▶ Problem requirements
Beginning at the line containing "Open the Window menu" in the material below and ending at the line containing "The width and height of the screenshot is (1568, 484).", return each line exactly and add nothing.

▶ Provided records
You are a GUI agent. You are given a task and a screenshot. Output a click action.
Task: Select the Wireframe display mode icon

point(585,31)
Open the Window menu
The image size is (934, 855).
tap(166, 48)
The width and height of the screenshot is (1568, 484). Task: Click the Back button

...

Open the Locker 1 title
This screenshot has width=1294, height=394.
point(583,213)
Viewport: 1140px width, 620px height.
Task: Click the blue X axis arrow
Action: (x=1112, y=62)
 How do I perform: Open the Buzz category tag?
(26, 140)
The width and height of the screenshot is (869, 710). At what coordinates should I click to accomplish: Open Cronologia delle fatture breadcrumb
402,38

--

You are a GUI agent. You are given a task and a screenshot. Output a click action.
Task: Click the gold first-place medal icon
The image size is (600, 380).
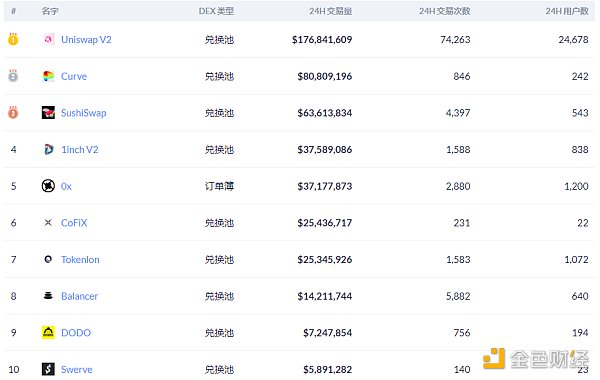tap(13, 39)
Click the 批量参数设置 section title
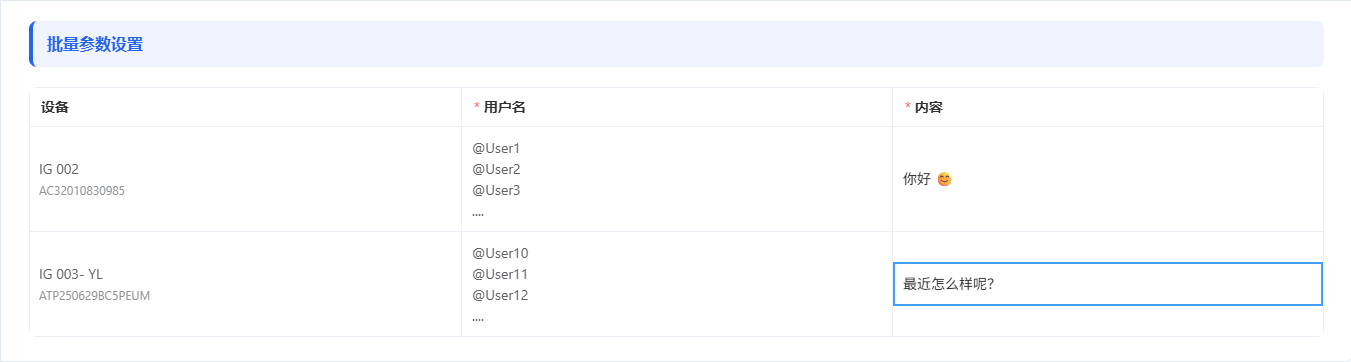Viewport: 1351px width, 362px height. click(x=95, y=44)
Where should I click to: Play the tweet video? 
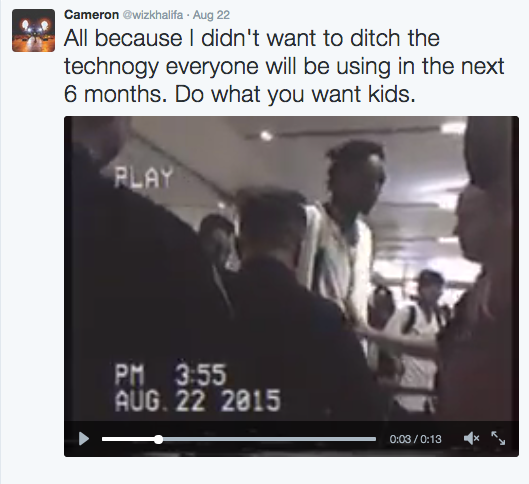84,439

▶ Result for this task
Open the Window menu
The image size is (934, 855).
tap(166, 48)
The width and height of the screenshot is (1568, 484). Task: Click the Back button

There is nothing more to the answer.